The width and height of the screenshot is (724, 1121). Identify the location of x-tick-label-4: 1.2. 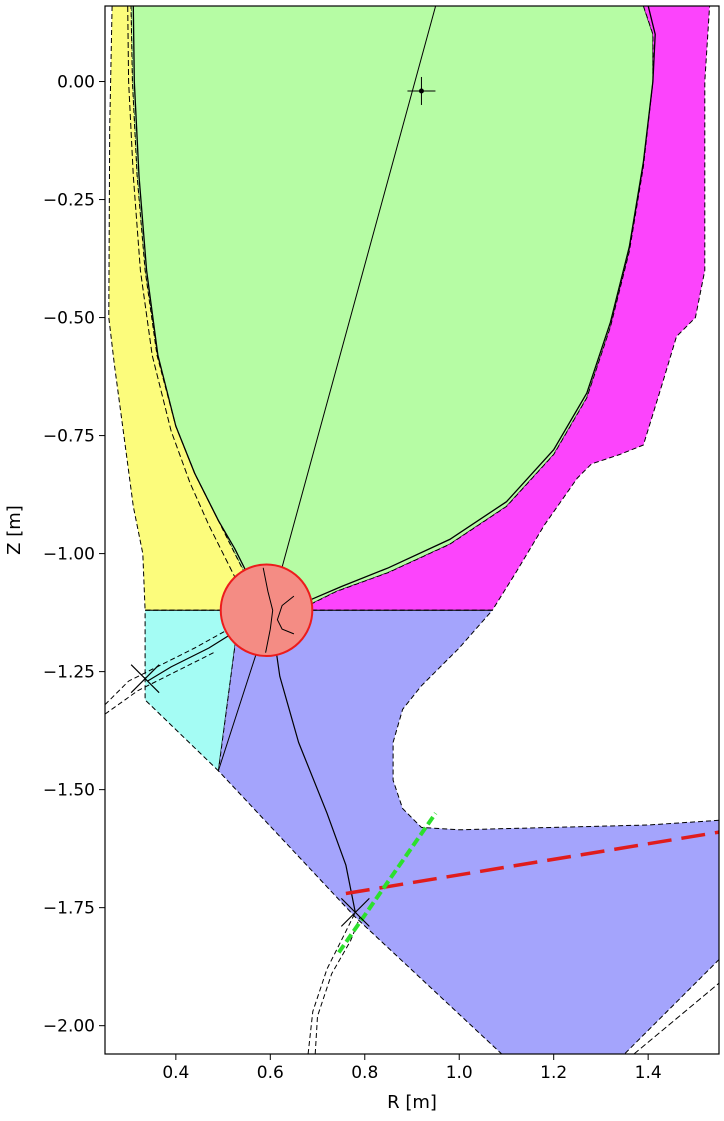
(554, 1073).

- - -

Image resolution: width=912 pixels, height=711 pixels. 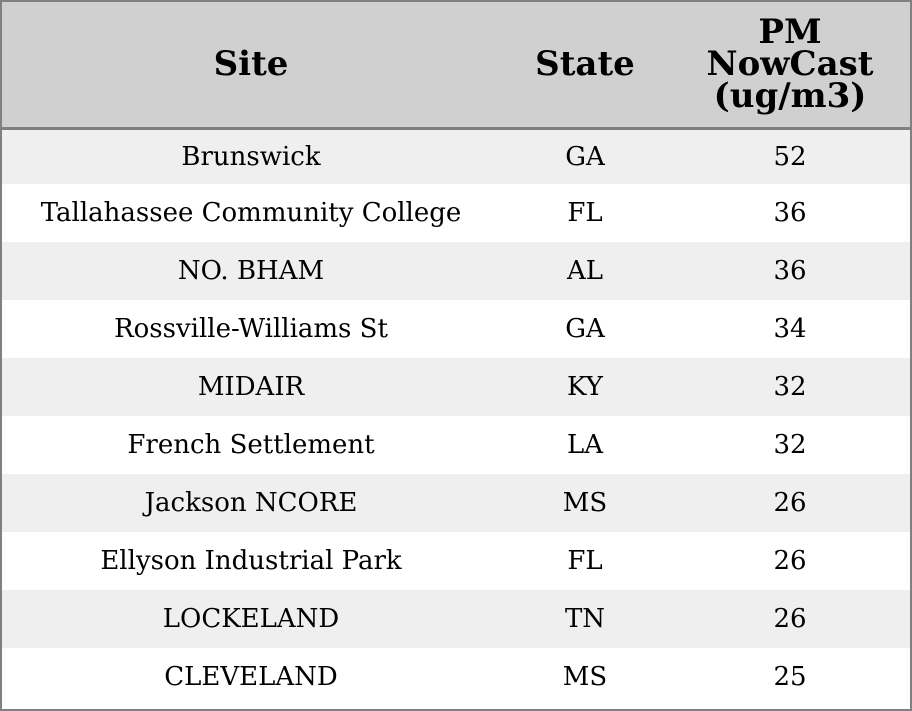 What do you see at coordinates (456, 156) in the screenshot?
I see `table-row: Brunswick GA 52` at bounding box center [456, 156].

- - -

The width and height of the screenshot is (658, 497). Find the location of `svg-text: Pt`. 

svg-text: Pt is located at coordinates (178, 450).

- - -

#### [WHAT YOU SHOULD DO]
Could you reproduce the listing word for word from the line containing "The width and height of the screenshot is (724, 1121)." through the line containing "(554, 1073).", leaving out the pictures?

#### [EXERCISE SOLUTION]
The width and height of the screenshot is (724, 1121). Identify the location of x-tick-label-4: 1.2. 
(554, 1073).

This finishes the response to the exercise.